Task statement: Among the entries below, find the lines with "Zoom" and copy them.

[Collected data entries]
+---+

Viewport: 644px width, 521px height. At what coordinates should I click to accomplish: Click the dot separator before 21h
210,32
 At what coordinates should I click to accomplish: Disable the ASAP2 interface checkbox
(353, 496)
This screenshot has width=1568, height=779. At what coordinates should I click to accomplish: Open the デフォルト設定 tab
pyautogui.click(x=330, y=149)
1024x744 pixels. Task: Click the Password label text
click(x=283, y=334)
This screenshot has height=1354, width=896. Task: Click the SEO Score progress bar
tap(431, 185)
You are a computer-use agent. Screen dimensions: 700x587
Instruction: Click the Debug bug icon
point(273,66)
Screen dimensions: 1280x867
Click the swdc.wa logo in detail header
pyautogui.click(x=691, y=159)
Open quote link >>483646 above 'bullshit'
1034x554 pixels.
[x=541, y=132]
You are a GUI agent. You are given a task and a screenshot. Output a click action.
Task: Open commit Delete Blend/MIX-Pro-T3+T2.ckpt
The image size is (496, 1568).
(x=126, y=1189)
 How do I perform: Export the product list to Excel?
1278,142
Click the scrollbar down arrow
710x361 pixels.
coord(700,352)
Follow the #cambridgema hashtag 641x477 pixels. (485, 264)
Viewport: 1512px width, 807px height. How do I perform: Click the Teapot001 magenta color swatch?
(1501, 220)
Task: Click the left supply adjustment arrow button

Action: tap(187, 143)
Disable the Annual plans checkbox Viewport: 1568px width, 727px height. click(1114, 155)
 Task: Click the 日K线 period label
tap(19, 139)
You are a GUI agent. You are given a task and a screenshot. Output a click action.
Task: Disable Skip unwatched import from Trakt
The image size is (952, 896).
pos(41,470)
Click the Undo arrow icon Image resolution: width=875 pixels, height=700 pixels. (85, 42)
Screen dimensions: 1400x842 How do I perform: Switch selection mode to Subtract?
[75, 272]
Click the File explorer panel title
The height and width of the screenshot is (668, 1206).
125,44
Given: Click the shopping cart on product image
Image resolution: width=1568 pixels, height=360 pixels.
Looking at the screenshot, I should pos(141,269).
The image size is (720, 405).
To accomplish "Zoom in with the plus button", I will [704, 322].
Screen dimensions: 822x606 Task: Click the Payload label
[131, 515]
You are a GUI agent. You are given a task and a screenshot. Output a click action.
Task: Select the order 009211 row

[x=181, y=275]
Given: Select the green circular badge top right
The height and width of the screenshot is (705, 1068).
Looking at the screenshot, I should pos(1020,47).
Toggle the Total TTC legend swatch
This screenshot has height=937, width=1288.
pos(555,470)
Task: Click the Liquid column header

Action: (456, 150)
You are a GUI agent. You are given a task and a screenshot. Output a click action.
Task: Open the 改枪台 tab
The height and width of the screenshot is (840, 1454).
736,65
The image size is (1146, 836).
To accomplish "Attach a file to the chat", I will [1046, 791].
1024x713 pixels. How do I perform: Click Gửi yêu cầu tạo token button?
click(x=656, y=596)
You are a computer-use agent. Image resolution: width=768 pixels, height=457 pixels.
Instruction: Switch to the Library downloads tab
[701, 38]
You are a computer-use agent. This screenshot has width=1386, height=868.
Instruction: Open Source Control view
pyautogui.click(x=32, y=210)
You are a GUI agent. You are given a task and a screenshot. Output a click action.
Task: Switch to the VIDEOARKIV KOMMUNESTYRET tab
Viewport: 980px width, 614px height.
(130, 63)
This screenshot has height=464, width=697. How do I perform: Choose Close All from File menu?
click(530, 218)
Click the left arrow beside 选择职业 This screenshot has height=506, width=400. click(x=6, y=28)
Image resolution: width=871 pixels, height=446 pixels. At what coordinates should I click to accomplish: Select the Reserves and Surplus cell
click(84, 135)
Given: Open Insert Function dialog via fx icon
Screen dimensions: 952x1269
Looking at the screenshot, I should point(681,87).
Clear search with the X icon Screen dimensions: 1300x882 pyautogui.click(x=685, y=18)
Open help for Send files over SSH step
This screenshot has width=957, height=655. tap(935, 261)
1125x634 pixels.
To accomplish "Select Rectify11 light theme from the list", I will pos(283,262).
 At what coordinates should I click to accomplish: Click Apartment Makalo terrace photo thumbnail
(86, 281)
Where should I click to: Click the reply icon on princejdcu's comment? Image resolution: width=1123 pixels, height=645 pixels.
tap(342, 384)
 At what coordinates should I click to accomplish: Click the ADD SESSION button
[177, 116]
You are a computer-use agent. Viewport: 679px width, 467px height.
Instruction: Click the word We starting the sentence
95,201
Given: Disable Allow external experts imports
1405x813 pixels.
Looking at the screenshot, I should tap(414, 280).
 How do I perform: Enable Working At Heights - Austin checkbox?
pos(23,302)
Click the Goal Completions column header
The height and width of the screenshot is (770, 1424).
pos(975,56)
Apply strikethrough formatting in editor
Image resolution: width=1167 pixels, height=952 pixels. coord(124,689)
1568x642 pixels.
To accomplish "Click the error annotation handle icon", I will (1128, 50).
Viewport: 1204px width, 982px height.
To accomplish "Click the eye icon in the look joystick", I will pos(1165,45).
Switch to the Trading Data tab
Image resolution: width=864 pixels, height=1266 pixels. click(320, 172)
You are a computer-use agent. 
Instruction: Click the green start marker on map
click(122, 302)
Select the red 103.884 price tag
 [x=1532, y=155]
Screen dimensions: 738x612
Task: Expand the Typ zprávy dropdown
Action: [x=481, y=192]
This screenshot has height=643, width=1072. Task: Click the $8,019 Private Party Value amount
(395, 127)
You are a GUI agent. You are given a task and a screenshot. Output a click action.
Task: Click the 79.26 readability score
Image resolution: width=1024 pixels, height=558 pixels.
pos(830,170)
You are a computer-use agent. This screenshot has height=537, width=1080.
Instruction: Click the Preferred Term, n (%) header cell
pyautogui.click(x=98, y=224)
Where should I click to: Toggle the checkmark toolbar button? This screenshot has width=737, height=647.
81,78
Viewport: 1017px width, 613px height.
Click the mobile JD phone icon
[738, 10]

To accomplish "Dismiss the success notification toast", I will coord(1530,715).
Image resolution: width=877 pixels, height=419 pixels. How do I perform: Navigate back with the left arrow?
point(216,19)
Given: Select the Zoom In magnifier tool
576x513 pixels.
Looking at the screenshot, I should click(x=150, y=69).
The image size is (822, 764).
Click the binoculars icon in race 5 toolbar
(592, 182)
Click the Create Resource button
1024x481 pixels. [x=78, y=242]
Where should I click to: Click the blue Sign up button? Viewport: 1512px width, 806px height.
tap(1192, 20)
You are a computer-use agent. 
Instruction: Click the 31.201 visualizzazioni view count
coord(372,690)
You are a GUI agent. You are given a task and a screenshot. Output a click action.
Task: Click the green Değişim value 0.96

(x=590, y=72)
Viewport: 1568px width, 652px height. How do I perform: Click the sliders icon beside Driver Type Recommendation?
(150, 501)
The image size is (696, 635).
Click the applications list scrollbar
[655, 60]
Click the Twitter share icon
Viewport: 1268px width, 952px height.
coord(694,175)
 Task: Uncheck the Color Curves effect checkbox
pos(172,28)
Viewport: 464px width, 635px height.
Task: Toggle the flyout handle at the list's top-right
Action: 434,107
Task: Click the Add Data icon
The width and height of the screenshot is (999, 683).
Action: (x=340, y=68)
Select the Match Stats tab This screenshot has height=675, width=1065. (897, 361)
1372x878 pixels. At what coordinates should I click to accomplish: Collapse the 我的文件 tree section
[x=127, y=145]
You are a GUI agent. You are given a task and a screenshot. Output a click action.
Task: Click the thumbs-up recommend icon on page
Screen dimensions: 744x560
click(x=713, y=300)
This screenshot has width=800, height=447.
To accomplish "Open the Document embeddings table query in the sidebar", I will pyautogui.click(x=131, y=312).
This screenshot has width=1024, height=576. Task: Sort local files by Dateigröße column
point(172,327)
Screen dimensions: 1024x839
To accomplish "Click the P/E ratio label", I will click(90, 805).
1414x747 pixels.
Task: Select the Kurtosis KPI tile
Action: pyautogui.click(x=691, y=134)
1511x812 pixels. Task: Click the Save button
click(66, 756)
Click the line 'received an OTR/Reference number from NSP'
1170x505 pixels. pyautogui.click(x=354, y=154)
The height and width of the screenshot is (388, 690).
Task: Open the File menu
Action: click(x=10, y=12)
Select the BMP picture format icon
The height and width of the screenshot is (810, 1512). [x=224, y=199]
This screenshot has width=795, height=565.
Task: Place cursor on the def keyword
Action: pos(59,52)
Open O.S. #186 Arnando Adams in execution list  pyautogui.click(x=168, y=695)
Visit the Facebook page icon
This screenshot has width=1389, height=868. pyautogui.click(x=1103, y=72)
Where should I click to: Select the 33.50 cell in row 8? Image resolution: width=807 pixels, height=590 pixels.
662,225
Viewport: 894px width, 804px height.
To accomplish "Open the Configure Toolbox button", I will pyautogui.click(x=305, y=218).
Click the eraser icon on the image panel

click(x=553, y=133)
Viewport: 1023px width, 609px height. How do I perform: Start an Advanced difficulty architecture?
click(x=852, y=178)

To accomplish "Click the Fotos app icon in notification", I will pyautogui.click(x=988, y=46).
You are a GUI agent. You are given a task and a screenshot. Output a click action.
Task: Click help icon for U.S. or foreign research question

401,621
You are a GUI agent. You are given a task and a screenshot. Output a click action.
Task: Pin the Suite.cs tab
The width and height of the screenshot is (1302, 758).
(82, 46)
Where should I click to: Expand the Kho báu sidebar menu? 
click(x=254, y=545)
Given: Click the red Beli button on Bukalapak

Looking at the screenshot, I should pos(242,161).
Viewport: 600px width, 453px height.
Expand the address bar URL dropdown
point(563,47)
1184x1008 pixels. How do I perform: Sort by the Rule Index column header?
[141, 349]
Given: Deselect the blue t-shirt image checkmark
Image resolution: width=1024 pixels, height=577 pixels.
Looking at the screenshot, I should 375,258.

+---+

Answer section:
To accomplish "Zoom in with the plus button", I will [704, 322].
Given: Select the Zoom In magnifier tool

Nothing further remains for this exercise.